Aim of the exercise
No pictures belong in the copy. Reproduce exactly the lines beginning at the line containing "The height and" and continuing to the end of the entries below.

Data under study

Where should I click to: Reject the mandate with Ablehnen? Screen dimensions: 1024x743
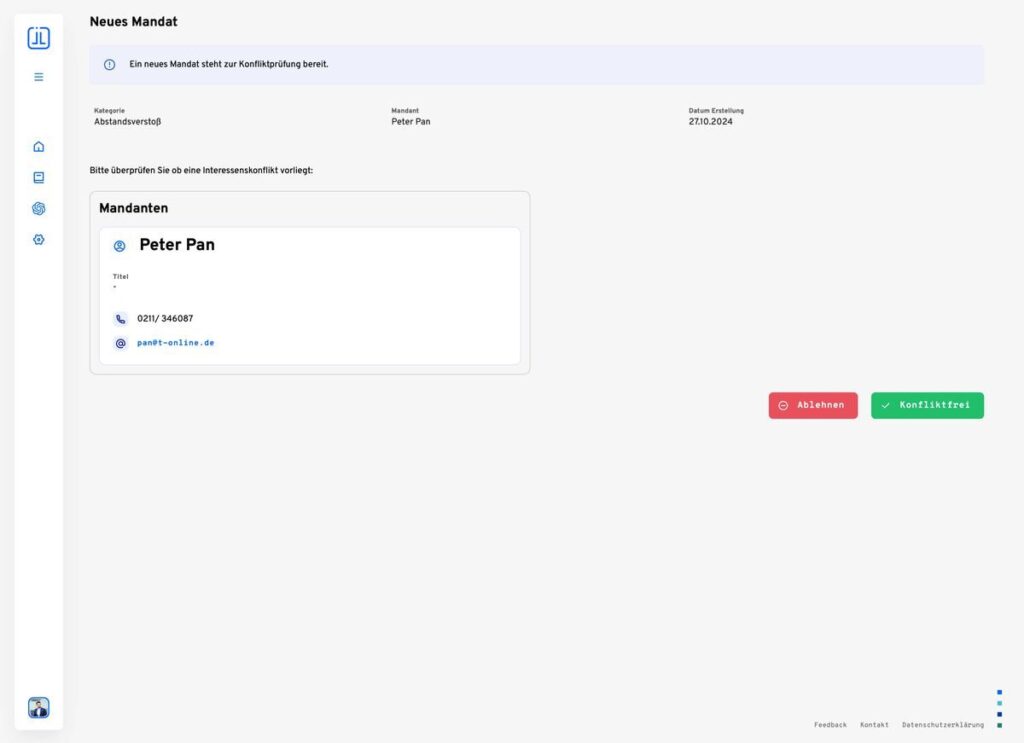pyautogui.click(x=812, y=405)
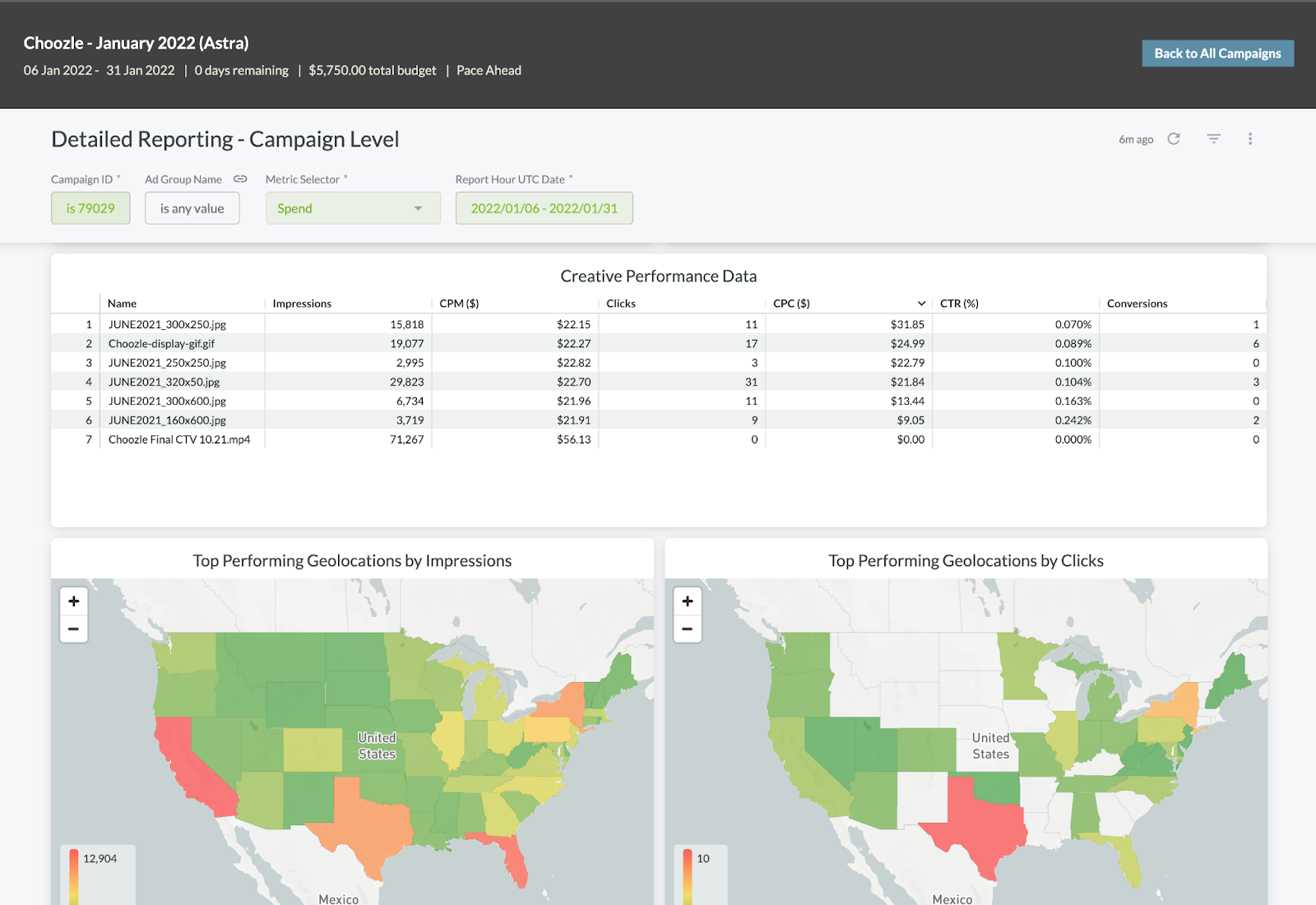Select the Choozle-display-gif.gif table row
Screen dimensions: 1316x905
coord(161,344)
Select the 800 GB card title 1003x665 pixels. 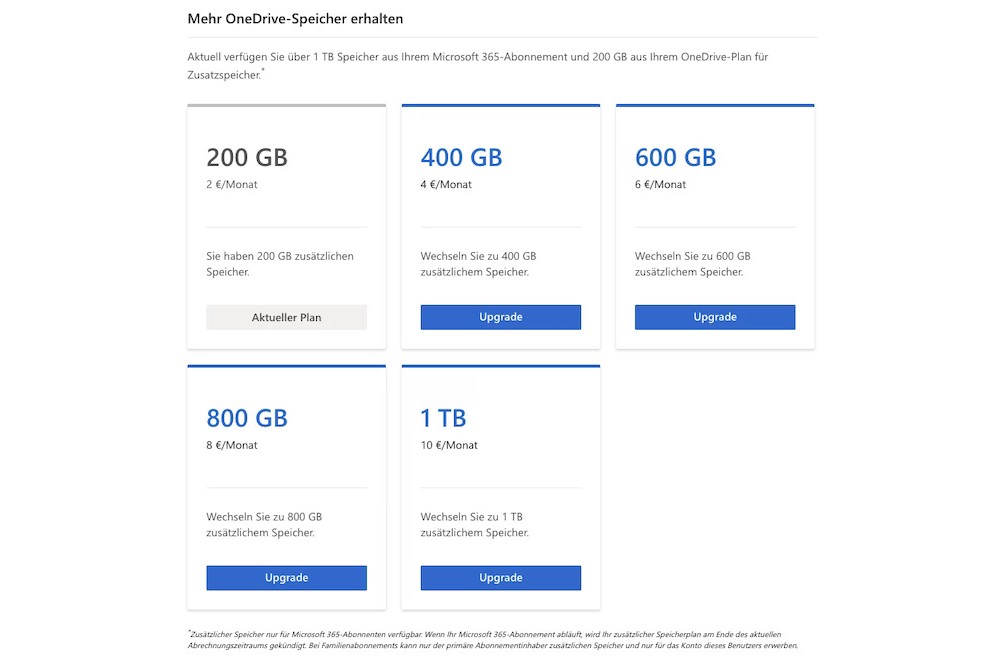click(247, 418)
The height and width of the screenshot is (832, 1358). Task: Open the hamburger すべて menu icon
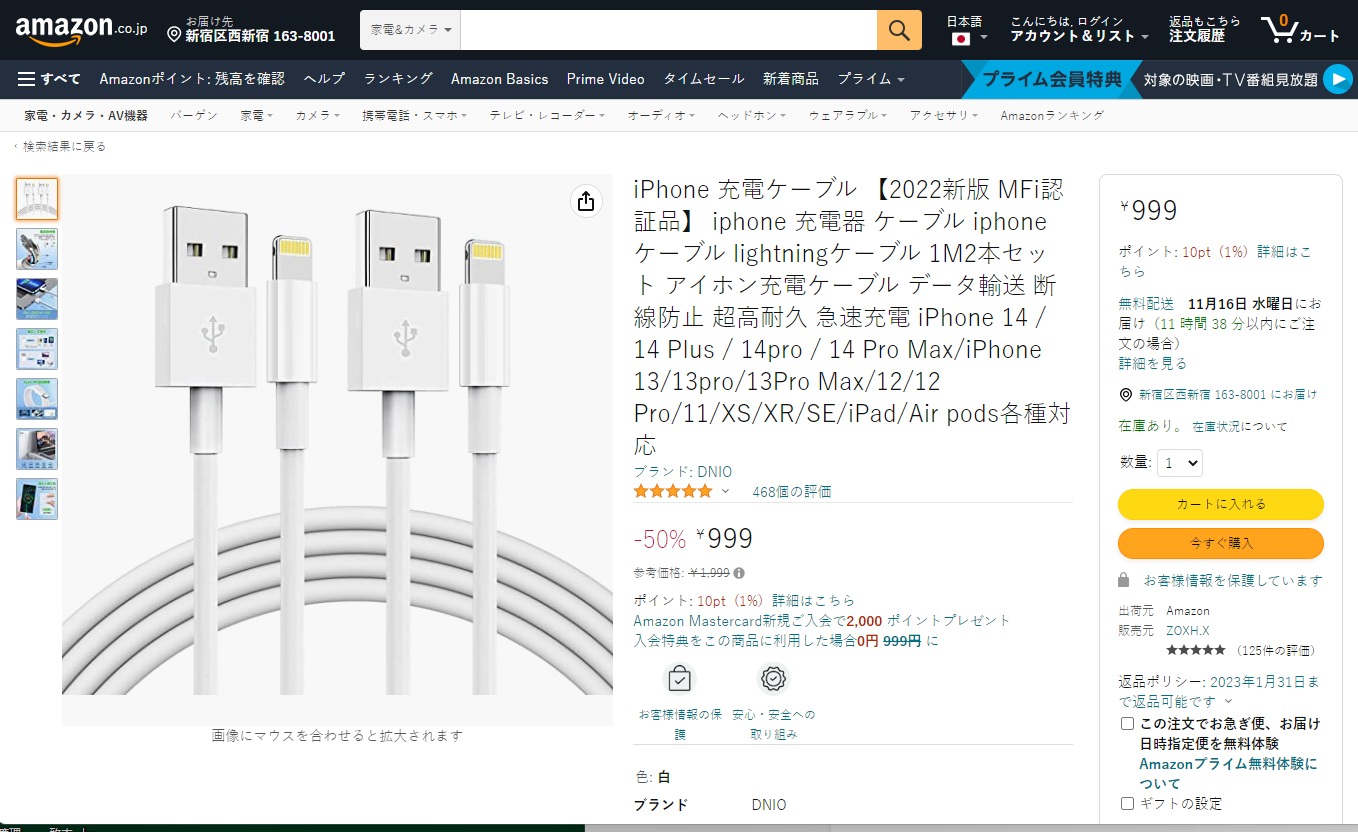[25, 79]
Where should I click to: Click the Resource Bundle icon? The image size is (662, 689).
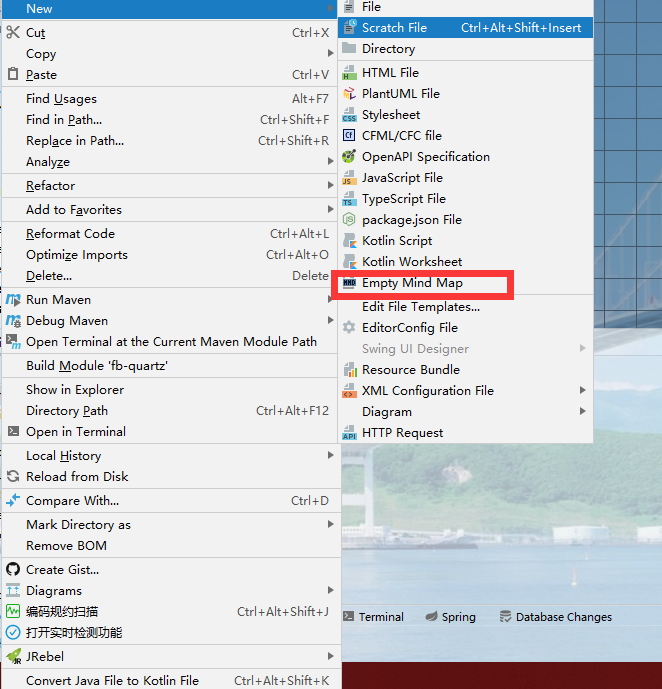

Solution
The height and width of the screenshot is (832, 1358). Task: Open the hamburger すべて menu icon
[25, 79]
Where should I click to: Click the Resource Bundle icon? The image size is (662, 689).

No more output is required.